:: TASK STATEMENT ::
Starting with the line that contains "Task: Click the Windows Start button", return every line through the end of the listing below exactly as written. Omit the pictures.
========================================
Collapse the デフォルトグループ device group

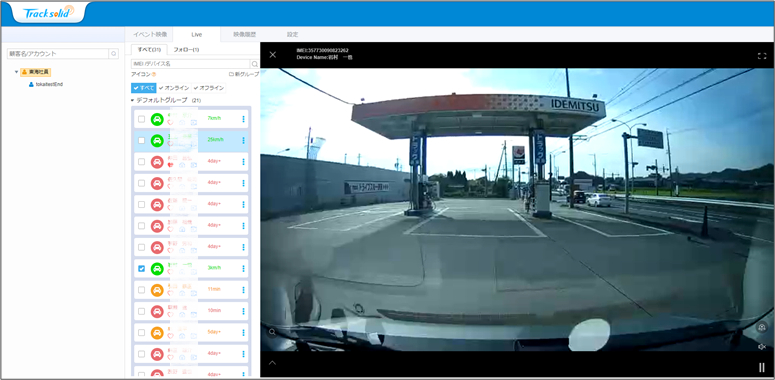[x=132, y=100]
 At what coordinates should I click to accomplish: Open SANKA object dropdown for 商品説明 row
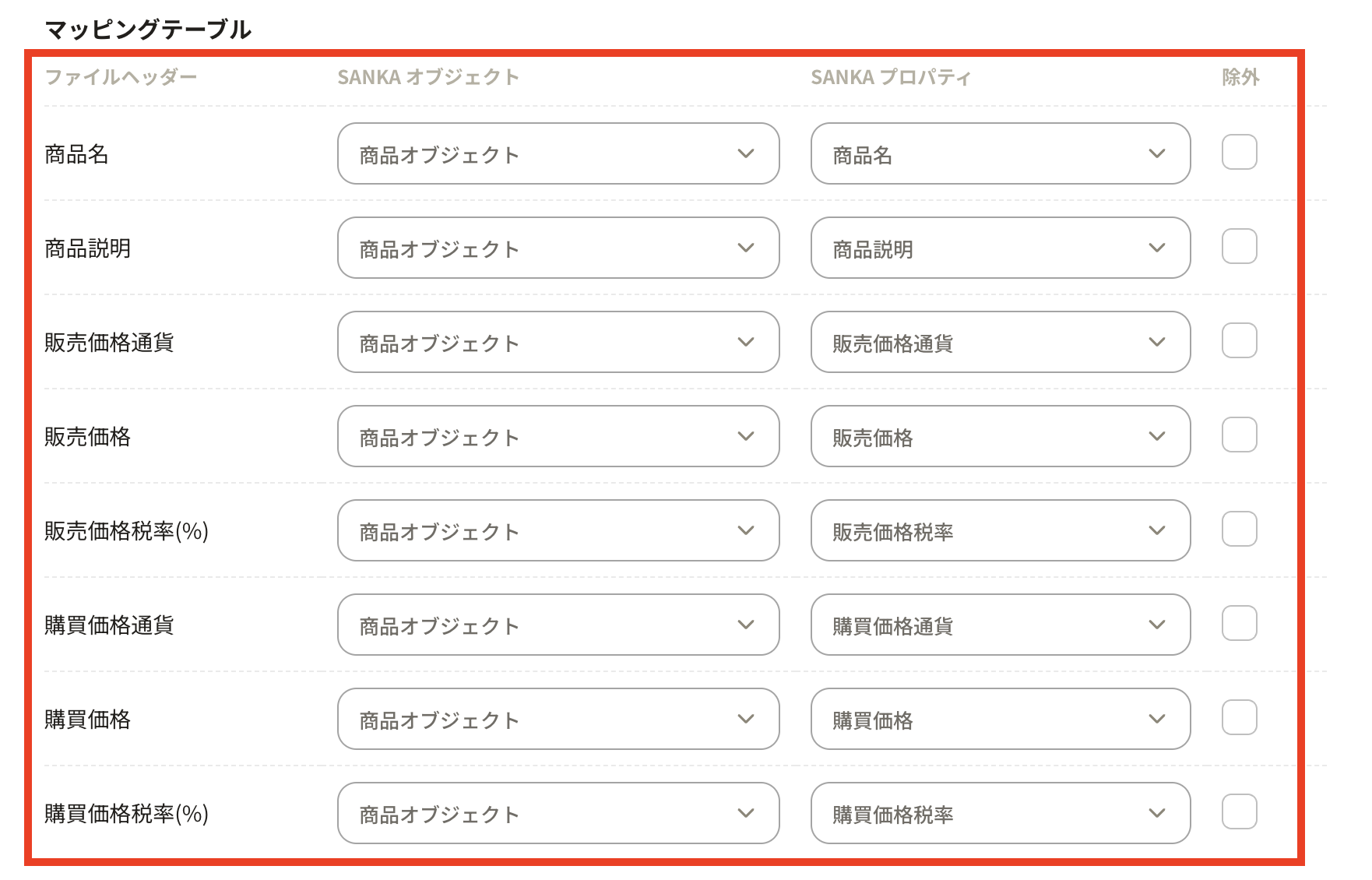[558, 248]
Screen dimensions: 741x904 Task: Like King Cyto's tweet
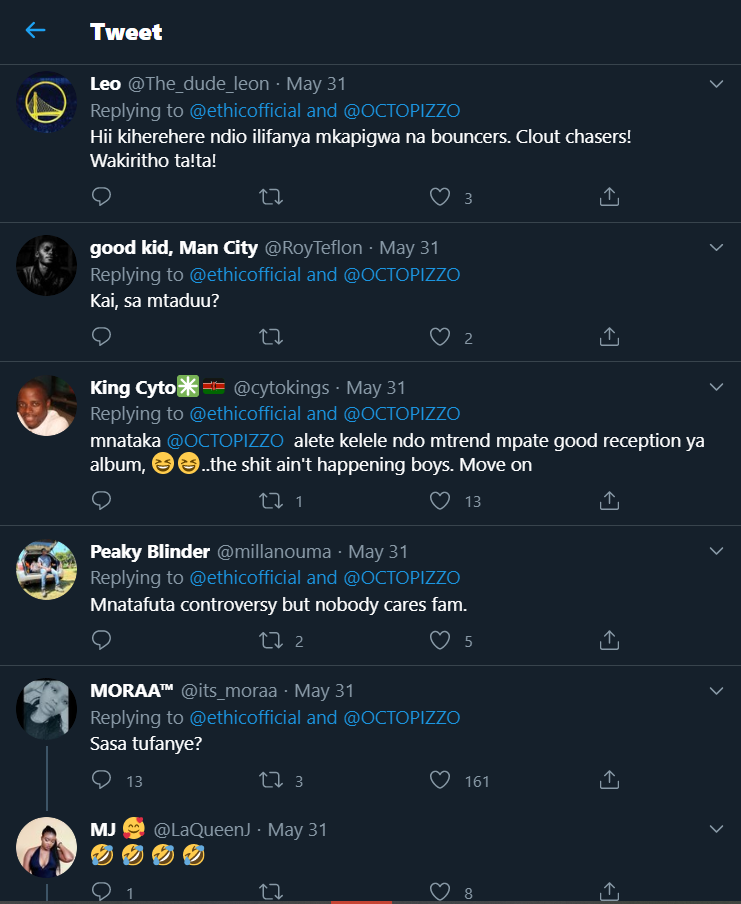(x=440, y=500)
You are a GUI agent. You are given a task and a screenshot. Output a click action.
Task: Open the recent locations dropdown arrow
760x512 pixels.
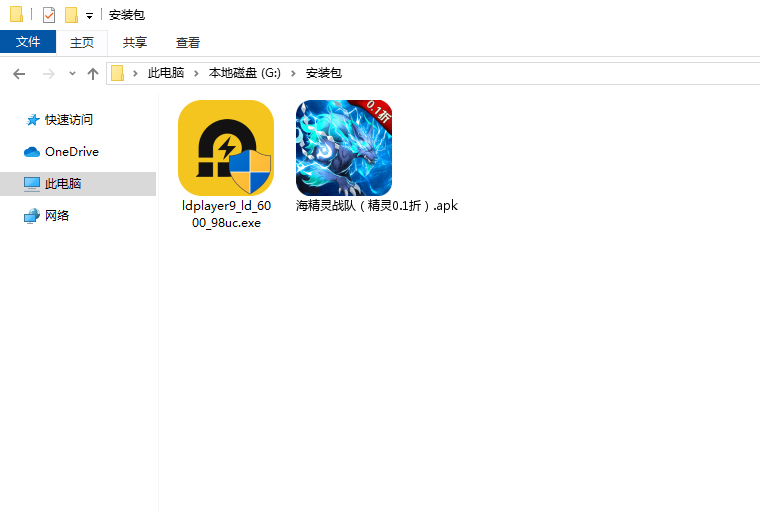point(72,74)
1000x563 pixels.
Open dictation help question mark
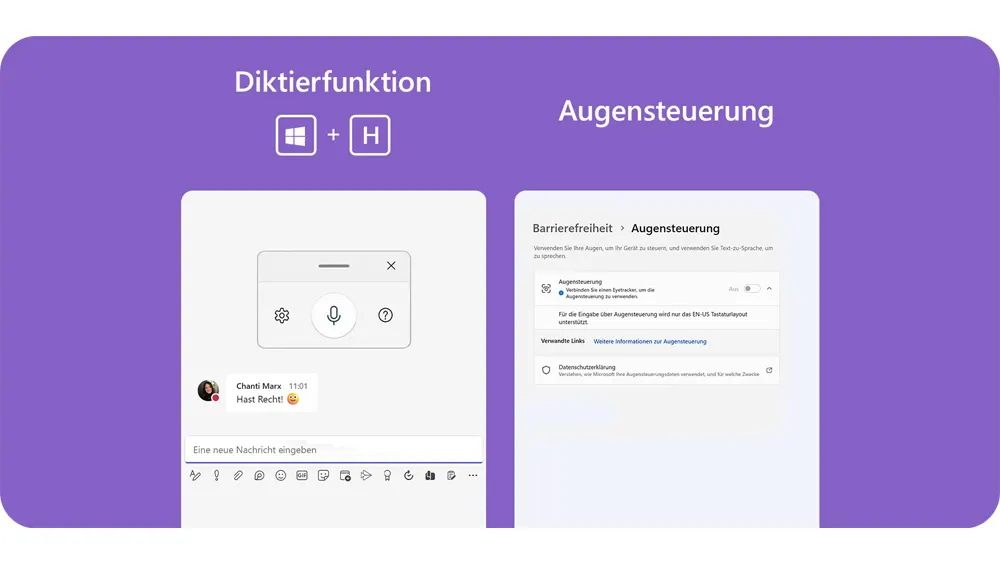(386, 315)
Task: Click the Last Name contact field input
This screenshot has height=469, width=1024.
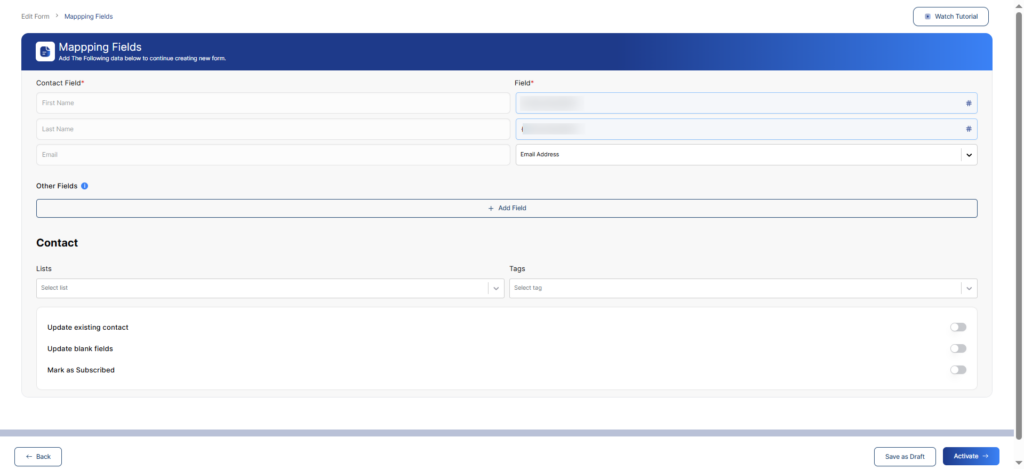Action: [272, 129]
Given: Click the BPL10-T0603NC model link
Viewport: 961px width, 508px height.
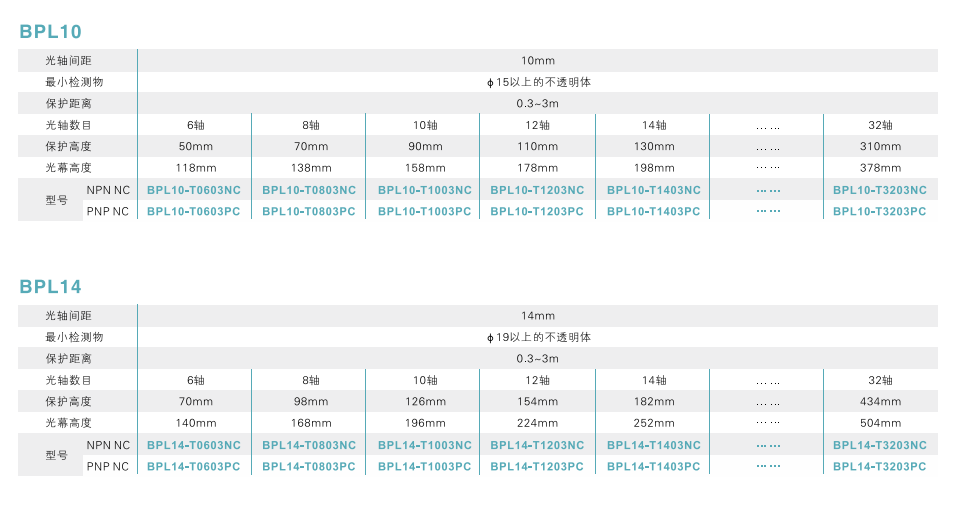Looking at the screenshot, I should [x=194, y=190].
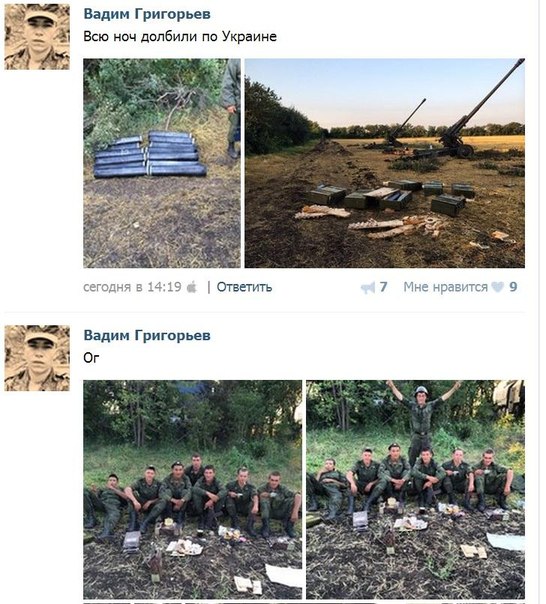The image size is (546, 604).
Task: Open the second post's author avatar
Action: (x=37, y=358)
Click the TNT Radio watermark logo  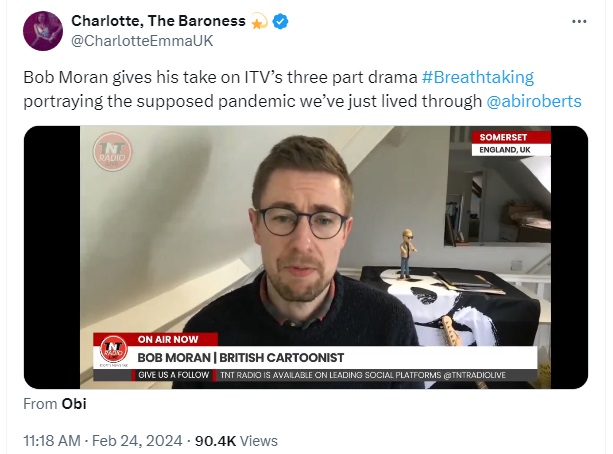[x=113, y=152]
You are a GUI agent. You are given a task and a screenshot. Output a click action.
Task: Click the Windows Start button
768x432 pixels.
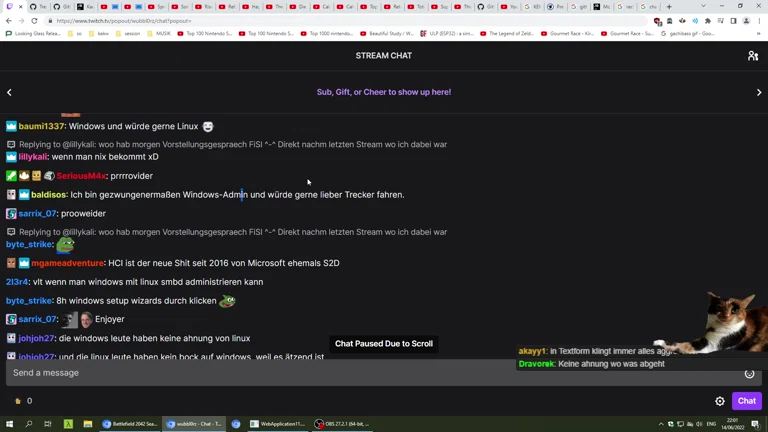click(10, 424)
========================================
:: OUTPUT FOR THIS EXERCISE ::
Task: Click the Windows Start button
768x432 pixels.
click(10, 424)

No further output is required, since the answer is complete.